Data extracts:
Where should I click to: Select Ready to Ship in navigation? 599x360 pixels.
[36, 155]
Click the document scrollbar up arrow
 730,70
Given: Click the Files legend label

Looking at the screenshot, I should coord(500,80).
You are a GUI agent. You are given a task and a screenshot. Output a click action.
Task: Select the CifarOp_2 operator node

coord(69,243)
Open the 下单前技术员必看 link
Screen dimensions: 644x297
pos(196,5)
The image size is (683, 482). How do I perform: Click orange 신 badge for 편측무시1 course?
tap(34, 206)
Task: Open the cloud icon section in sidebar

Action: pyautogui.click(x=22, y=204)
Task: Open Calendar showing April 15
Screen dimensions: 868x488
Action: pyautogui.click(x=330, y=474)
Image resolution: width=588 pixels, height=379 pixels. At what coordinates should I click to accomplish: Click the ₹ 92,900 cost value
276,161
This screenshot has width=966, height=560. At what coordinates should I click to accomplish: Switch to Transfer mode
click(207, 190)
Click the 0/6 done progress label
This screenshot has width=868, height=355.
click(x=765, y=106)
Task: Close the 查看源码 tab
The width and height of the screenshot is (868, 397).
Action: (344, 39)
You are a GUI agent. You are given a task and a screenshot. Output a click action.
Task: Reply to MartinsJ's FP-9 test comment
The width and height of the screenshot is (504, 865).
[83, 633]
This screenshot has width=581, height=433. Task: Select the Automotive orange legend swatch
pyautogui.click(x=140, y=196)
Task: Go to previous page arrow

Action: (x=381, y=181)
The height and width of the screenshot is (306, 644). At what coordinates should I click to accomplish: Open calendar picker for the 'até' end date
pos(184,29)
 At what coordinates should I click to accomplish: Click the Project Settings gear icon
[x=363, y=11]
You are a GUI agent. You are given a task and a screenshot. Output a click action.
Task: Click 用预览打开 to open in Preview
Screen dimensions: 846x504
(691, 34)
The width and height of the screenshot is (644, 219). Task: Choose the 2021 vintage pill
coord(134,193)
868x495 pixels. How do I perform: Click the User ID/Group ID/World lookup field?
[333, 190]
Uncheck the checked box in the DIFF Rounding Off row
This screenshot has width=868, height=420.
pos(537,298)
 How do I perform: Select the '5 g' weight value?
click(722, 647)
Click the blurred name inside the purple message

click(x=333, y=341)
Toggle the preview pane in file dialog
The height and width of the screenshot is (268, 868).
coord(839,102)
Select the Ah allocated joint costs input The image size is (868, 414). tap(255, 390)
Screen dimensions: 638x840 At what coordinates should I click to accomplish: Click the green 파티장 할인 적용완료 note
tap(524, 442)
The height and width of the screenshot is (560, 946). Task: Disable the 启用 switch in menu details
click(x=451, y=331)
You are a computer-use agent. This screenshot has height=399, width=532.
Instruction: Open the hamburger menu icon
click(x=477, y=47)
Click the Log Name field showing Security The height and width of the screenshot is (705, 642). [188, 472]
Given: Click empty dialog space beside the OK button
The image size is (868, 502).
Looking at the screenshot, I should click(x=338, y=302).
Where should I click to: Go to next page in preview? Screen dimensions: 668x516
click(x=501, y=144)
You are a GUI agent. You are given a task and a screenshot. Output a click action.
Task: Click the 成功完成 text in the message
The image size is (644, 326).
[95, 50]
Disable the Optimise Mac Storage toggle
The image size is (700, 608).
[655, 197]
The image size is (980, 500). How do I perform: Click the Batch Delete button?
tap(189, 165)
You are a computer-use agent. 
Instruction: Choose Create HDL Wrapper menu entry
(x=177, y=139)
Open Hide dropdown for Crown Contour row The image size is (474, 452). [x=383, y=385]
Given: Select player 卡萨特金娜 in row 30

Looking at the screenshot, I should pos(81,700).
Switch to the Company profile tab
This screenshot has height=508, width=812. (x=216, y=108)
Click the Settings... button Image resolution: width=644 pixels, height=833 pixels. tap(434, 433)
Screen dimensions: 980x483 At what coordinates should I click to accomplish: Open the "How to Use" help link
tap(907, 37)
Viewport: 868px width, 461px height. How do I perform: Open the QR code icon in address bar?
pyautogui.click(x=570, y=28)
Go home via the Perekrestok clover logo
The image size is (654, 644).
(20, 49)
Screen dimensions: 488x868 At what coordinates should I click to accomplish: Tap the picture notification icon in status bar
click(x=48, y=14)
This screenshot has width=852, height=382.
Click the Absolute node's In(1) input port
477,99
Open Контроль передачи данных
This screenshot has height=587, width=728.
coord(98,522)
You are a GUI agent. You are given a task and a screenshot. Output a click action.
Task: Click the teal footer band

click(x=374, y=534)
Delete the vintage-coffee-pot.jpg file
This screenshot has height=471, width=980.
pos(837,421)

Exercise:
Please filter the data down to the lines containing the word "showing".

Response box:
Task: Open Calendar showing April 15
Click the Log Name field showing Security The height and width of the screenshot is (705, 642). [188, 472]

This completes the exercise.